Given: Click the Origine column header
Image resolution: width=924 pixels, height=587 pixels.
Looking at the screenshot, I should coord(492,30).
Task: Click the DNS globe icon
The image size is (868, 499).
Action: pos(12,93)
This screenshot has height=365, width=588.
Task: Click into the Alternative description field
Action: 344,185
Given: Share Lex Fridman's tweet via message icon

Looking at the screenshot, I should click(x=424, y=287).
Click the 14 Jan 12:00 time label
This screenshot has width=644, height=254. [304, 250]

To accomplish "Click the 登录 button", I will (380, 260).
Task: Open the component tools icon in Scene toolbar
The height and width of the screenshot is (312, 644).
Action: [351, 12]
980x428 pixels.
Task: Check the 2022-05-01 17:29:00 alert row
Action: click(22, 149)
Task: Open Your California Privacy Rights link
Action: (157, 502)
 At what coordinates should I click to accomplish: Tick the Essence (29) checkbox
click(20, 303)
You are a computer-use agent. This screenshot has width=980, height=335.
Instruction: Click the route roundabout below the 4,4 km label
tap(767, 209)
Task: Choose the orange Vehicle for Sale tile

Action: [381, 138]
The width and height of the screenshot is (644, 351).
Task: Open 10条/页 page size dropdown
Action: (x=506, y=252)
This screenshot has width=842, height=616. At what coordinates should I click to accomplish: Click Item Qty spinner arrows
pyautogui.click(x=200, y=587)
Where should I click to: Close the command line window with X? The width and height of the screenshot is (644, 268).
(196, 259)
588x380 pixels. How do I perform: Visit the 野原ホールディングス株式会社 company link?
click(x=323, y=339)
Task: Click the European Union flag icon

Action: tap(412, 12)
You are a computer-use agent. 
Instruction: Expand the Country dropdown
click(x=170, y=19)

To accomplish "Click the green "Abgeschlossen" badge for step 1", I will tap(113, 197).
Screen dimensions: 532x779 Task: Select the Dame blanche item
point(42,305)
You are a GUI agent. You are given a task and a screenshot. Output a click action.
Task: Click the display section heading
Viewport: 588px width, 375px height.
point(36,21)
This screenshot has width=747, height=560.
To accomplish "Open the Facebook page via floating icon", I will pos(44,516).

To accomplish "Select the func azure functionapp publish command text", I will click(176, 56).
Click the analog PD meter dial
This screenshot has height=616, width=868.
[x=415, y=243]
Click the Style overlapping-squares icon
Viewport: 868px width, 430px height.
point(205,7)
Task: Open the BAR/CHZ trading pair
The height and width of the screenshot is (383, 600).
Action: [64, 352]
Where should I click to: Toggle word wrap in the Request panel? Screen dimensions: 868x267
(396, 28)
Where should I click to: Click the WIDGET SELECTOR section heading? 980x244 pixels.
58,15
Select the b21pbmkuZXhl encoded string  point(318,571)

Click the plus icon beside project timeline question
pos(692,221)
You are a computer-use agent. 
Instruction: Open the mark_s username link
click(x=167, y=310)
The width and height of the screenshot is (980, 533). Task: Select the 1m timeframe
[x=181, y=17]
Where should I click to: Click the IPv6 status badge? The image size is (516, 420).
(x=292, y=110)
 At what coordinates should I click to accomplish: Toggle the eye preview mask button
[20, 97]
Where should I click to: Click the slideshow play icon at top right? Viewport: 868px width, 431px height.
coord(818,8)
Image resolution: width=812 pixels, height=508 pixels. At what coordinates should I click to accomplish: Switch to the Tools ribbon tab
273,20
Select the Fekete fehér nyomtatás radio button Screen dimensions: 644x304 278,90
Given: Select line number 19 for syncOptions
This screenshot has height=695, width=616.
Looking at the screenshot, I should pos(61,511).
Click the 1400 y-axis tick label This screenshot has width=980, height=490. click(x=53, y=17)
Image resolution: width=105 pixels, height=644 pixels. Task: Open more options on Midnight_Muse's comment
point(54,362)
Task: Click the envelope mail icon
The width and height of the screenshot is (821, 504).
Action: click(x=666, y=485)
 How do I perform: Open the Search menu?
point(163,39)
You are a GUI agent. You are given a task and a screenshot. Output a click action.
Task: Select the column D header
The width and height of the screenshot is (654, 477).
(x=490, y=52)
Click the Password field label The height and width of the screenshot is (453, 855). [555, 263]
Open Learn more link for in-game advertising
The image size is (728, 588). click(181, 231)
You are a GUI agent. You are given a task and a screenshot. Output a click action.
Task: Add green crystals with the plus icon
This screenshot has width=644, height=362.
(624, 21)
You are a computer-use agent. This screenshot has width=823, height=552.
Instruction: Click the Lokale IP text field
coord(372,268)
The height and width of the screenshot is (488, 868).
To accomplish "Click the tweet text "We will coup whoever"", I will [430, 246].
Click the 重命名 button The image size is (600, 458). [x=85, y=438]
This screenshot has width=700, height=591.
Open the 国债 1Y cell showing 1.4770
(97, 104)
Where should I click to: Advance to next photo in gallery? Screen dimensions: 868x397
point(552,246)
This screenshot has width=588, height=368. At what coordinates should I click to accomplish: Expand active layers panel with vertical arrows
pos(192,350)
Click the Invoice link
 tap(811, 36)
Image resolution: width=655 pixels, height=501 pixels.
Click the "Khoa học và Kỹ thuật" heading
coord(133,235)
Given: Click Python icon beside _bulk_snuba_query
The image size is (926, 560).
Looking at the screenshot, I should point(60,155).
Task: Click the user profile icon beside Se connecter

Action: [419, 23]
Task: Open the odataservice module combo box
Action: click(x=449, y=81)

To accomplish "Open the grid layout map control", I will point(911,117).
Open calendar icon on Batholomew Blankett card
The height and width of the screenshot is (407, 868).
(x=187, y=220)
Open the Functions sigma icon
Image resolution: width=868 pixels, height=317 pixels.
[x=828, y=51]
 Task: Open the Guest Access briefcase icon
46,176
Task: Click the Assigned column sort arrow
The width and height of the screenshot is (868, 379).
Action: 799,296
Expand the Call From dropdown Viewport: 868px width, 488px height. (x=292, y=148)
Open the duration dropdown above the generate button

To do →
If a line in the entries includes the word "computer", copy that line out.

Response to this exercise →
You are a computer-use agent. This screenshot has width=980, height=335.
You are a computer-use agent. 
You are a computer-use agent. 
You are a computer-use agent. This screenshot has width=823, height=552.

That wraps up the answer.